DATA LISTING ::
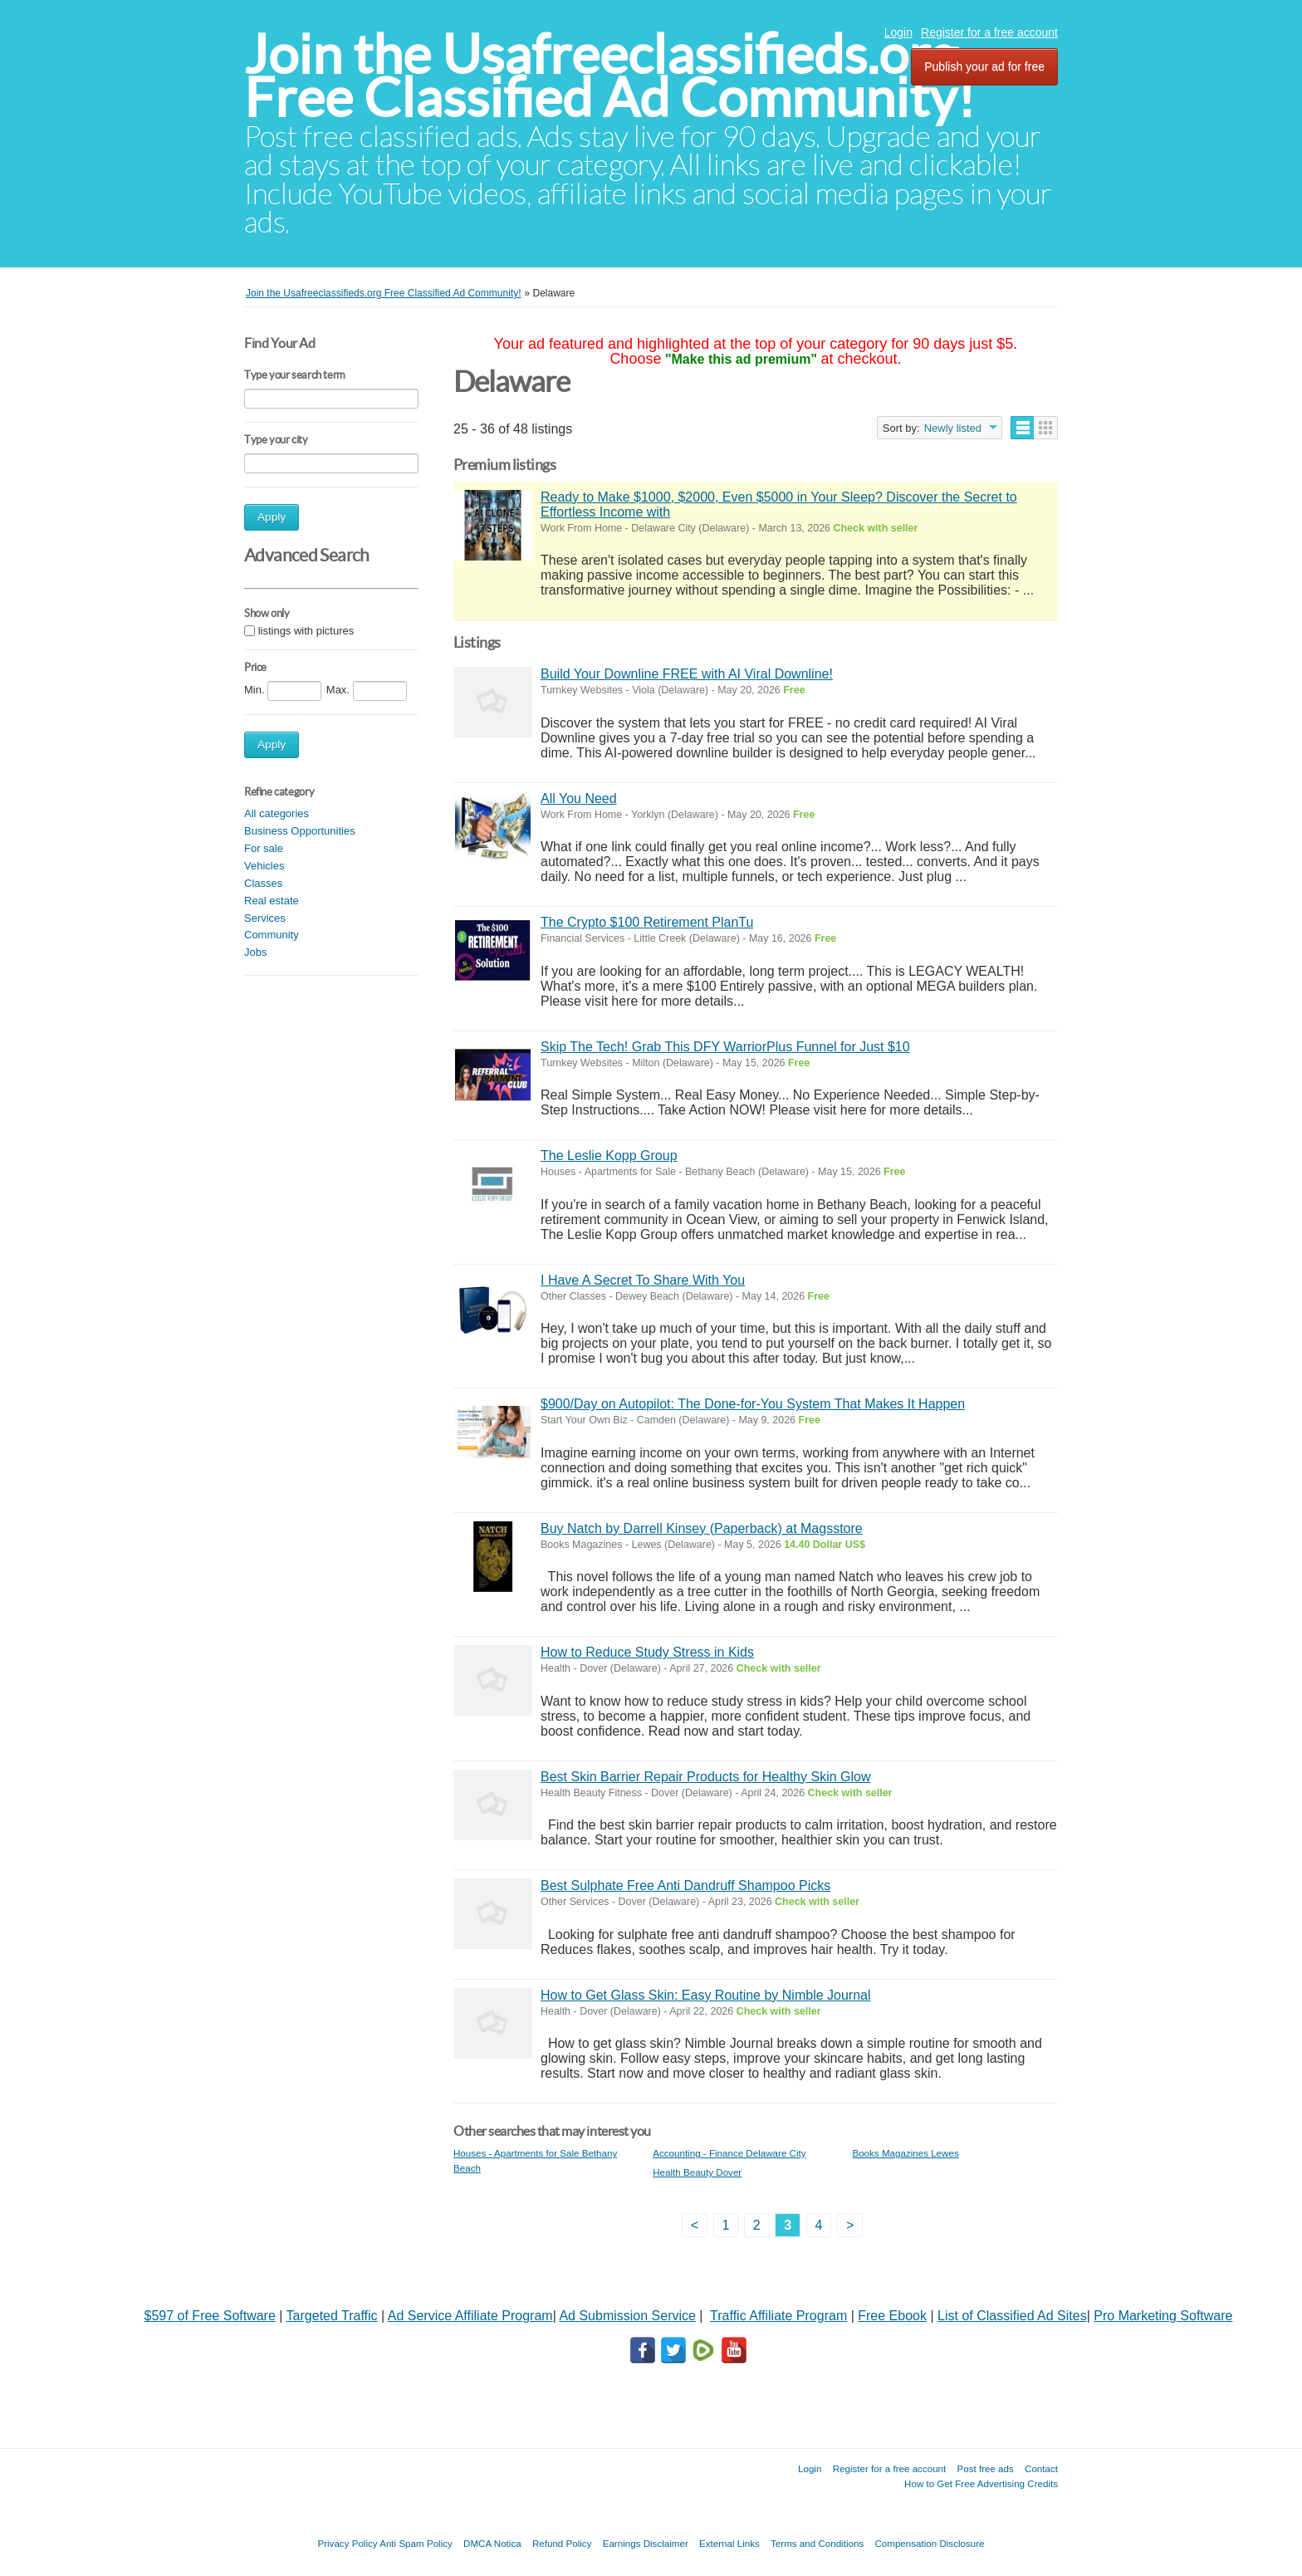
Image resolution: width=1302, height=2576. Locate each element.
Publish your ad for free (984, 66)
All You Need (579, 798)
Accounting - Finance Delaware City (729, 2152)
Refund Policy (562, 2543)
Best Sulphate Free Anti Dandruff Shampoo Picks (685, 1885)
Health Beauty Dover (697, 2172)
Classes (263, 883)
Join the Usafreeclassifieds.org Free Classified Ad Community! (609, 76)
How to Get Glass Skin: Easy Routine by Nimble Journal (706, 1995)
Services (265, 918)
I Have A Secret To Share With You (643, 1280)
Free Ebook (892, 2316)
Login (898, 32)
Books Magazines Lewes (905, 2152)
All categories (276, 813)
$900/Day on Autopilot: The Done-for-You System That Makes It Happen (753, 1404)
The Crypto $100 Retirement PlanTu (647, 922)
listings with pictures (306, 630)
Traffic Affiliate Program (778, 2316)
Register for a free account (989, 32)
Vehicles (264, 865)
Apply (271, 517)
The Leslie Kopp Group (609, 1155)
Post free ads (985, 2468)
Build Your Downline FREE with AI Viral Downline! (687, 674)
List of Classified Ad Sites (1012, 2316)
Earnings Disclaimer (645, 2543)
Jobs (255, 952)
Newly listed (952, 428)
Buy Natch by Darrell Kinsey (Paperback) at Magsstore (702, 1528)
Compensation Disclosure (929, 2543)
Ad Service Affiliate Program (470, 2316)
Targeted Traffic (332, 2316)
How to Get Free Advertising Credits (981, 2483)
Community (271, 934)
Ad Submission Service (627, 2316)
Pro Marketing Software (1163, 2316)
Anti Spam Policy (416, 2543)
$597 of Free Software (210, 2316)
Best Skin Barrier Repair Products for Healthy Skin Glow (705, 1777)
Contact (1041, 2468)
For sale (263, 848)
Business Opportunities (299, 831)
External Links (729, 2543)
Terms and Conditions (817, 2543)
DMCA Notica (492, 2543)
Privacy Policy (347, 2543)
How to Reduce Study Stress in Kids (647, 1652)
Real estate (271, 900)
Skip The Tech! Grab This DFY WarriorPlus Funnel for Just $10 (725, 1047)
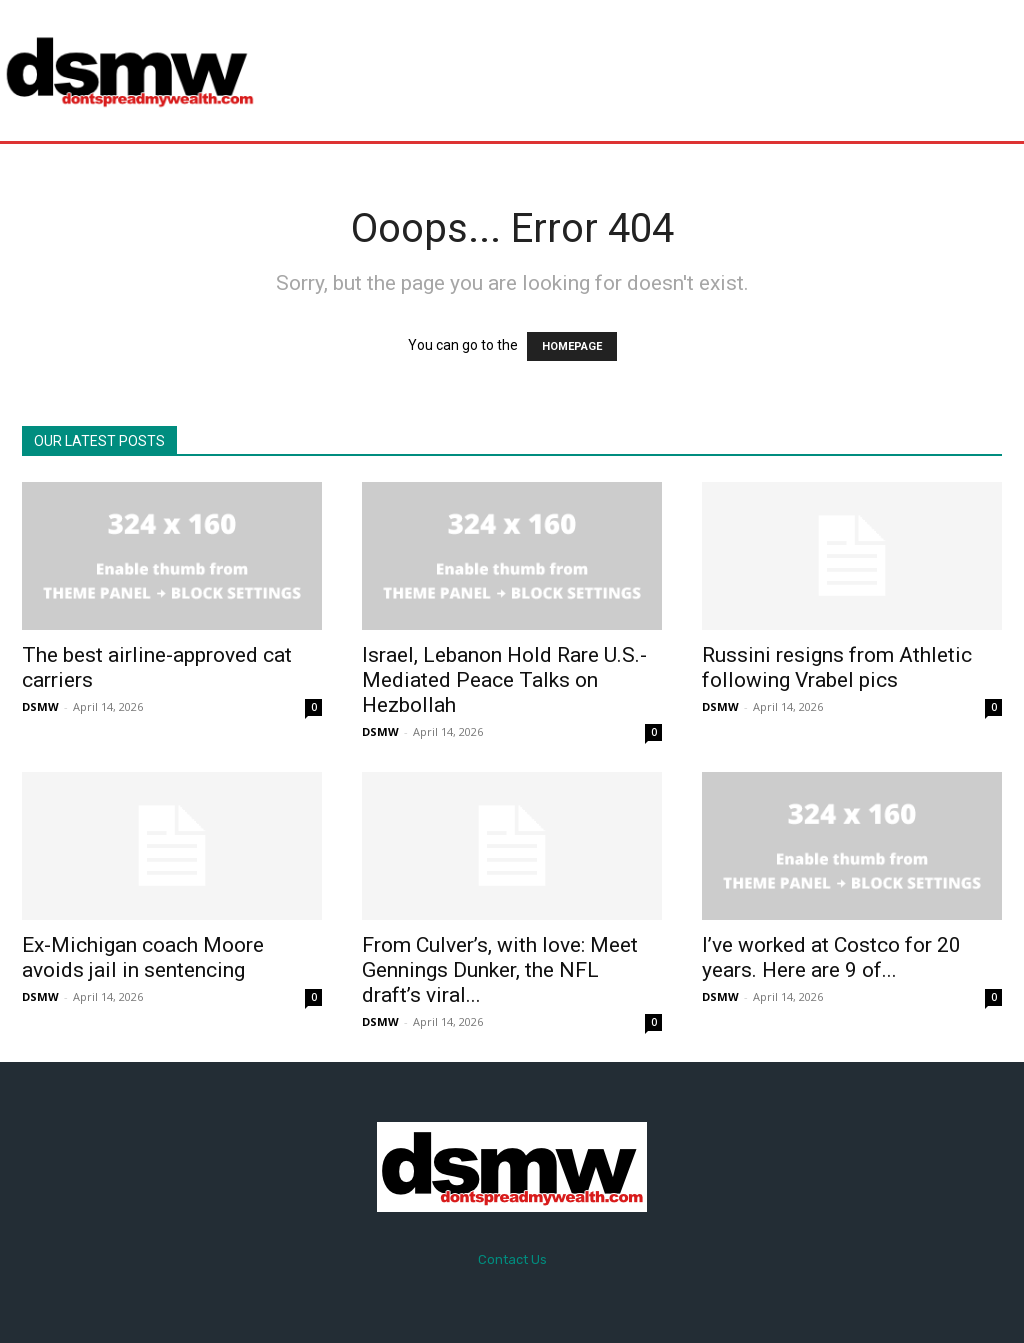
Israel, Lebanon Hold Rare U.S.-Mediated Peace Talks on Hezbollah (504, 680)
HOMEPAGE (572, 346)
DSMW (40, 706)
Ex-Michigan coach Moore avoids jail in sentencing (143, 957)
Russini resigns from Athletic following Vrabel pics (837, 667)
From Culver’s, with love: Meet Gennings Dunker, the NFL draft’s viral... (500, 970)
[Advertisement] (634, 70)
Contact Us (512, 1259)
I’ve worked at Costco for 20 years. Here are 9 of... (831, 957)
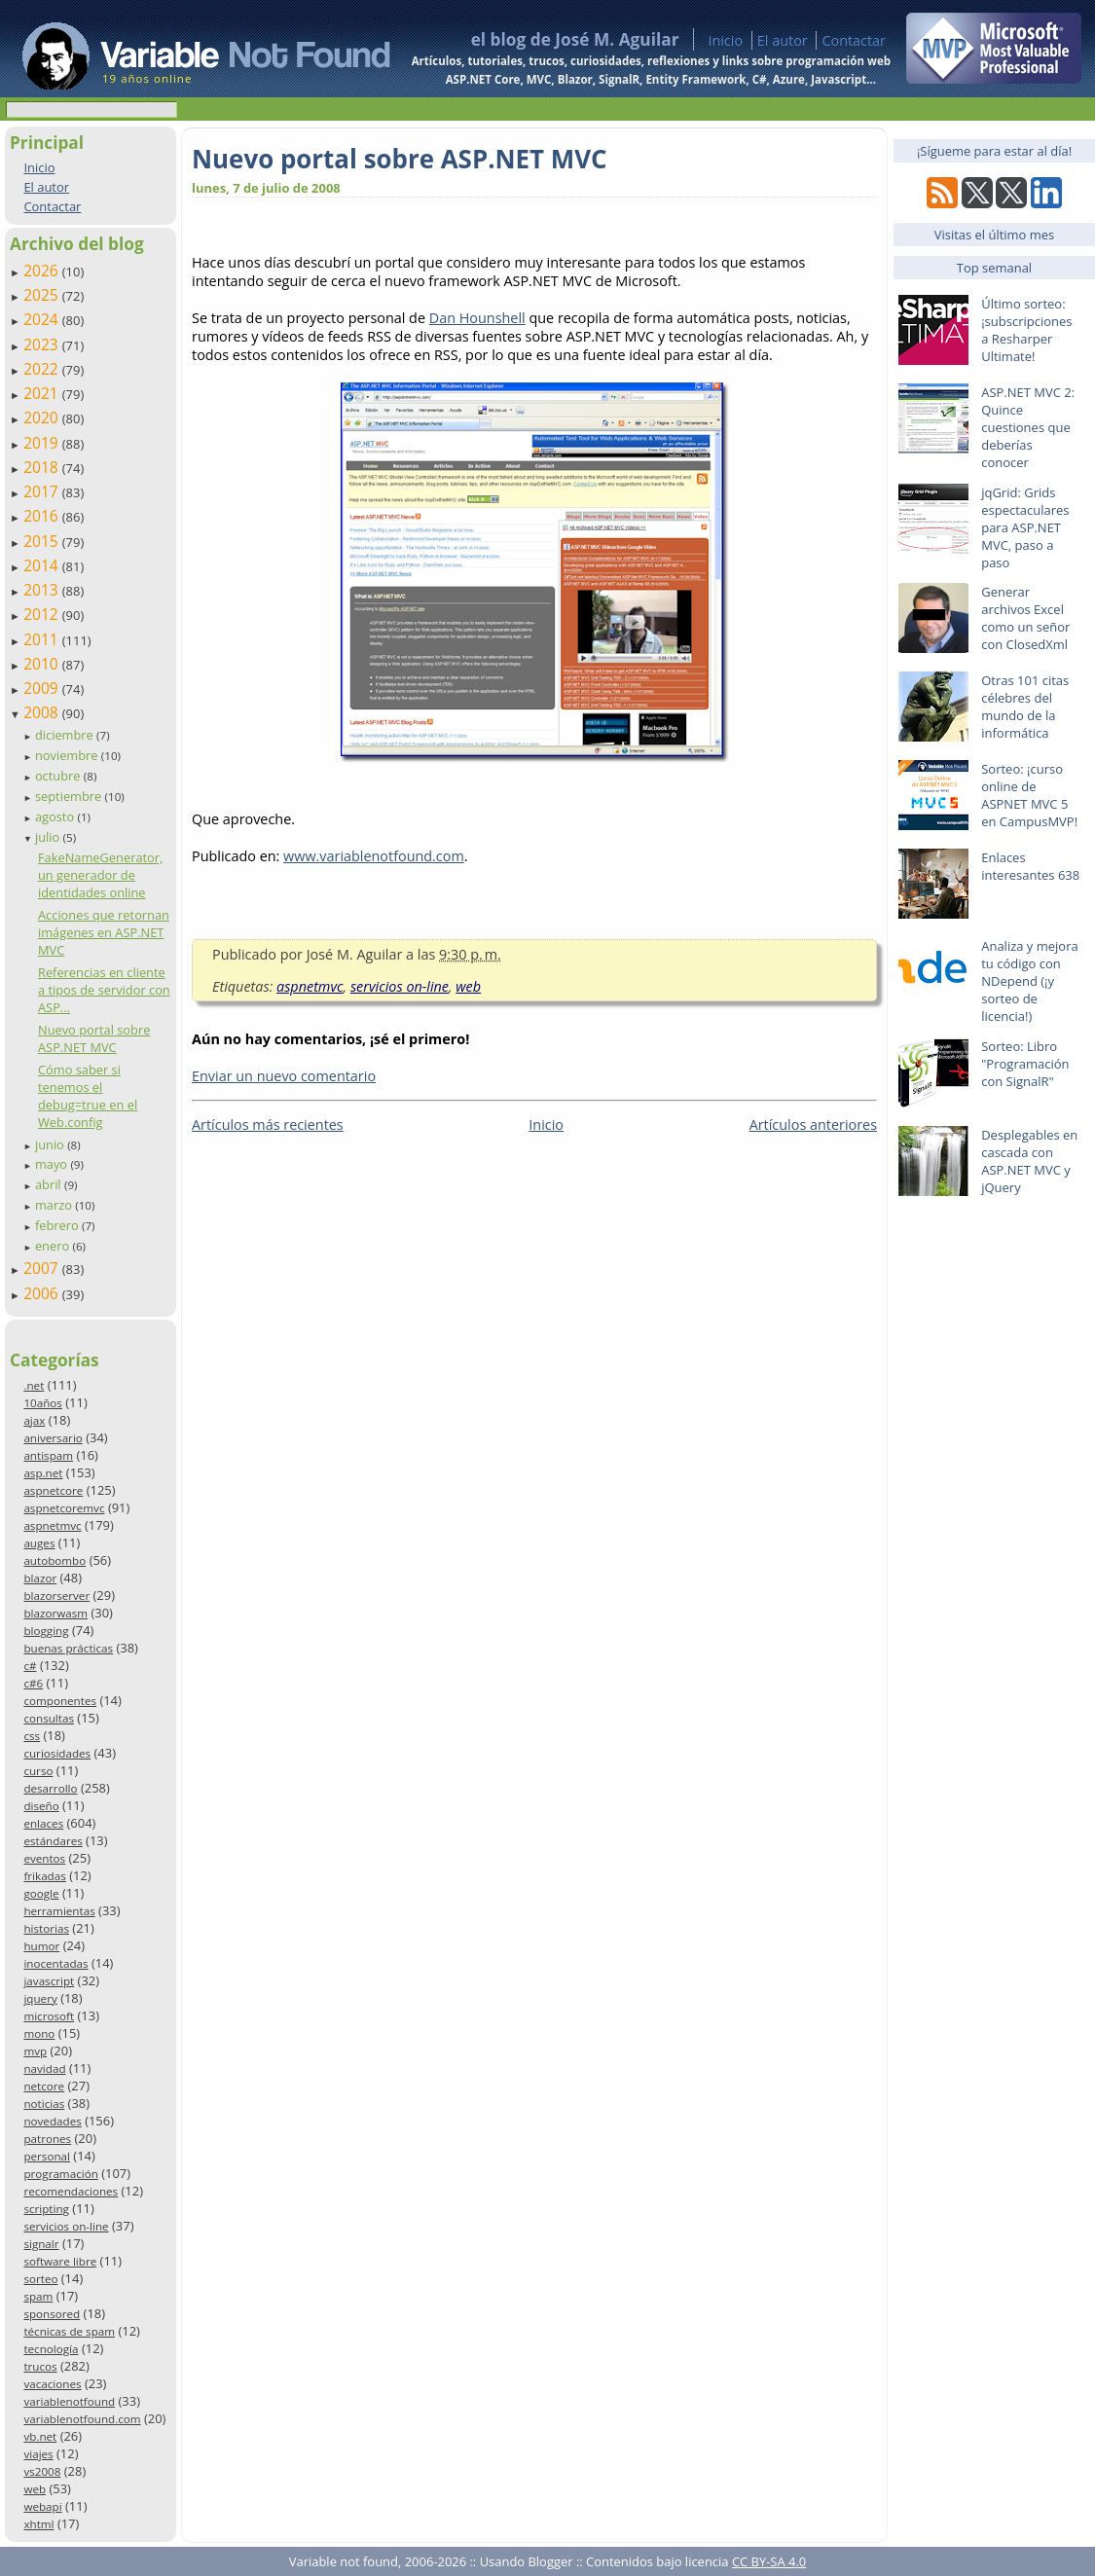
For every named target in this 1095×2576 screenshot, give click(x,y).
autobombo (54, 1560)
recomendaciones (70, 2191)
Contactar (853, 40)
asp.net (42, 1473)
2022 (42, 369)
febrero (58, 1225)
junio (51, 1144)
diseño (40, 1805)
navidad (44, 2068)
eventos (44, 1858)
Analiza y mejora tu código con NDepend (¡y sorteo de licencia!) (1029, 981)
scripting (46, 2208)
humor (41, 1946)
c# (29, 1665)
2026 (42, 270)
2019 (42, 443)
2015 (42, 541)
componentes (59, 1700)
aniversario (52, 1438)
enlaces (43, 1823)
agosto (56, 816)
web (34, 2489)
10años (42, 1403)
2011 (42, 639)
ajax (34, 1420)
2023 (42, 344)
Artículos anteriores (813, 1124)
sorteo (40, 2278)
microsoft (48, 2016)
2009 (42, 688)
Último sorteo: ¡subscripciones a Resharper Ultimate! (1026, 330)
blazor (39, 1578)
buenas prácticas (68, 1648)
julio (49, 837)
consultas (48, 1718)
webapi (42, 2506)
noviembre (68, 755)
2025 (42, 295)
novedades (52, 2121)
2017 (42, 491)
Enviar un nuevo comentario (284, 1076)
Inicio (725, 40)
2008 (42, 712)
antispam (48, 1455)
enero (54, 1245)
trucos (39, 2366)
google (40, 1893)
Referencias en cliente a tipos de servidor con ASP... (104, 989)
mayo (52, 1164)
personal (46, 2156)
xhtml (38, 2524)
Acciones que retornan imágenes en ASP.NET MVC (103, 932)
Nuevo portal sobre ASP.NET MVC (94, 1038)
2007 (42, 1268)
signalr (40, 2243)
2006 (42, 1293)
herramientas (58, 1911)
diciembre (65, 735)
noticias (43, 2103)
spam (38, 2296)
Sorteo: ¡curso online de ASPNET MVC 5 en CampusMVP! (1029, 795)
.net (33, 1385)
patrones (47, 2138)
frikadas (44, 1876)
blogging (45, 1630)
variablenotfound (69, 2401)
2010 (42, 663)
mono (39, 2033)
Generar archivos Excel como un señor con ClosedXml (1025, 618)
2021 (42, 393)
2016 (42, 515)
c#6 (33, 1683)
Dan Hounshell (477, 317)
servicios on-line (65, 2226)
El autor (782, 40)
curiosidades (57, 1753)
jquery (39, 1998)
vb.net (39, 2436)
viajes (38, 2454)
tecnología (50, 2348)
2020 (42, 417)
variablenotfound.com (81, 2419)
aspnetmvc (52, 1525)
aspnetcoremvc (63, 1508)
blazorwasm (55, 1613)
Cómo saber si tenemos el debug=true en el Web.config (87, 1096)
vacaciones (52, 2383)
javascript (48, 1981)
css (31, 1735)
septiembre (70, 796)
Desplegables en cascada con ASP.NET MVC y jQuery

INSTRUCTIONS TO FOLLOW ::
Write out precisely the lines from the one holding "mono (39, 2033)" through the end of the material, including both of those ends.

SOLUTION FOR THIS PROBLEM ::
mono (39, 2033)
Generar archivos Excel como un señor con ClosedXml (1025, 618)
2021 (42, 393)
2016 (42, 515)
c#6 (33, 1683)
Dan Hounshell (477, 317)
servicios on-line (65, 2226)
El autor (782, 40)
curiosidades (57, 1753)
jquery (39, 1998)
vb.net (39, 2436)
viajes (38, 2454)
tecnología (50, 2348)
2020 (42, 417)
variablenotfound.com (81, 2419)
aspnetmvc (52, 1525)
aspnetcoremvc (63, 1508)
blazorwasm (55, 1613)
Cómo saber si tenemos el debug=true en el Web.config (87, 1096)
vacaciones (52, 2383)
javascript (48, 1981)
css (31, 1735)
septiembre (70, 796)
Desplegables en cascada con ASP.NET MVC y jQuery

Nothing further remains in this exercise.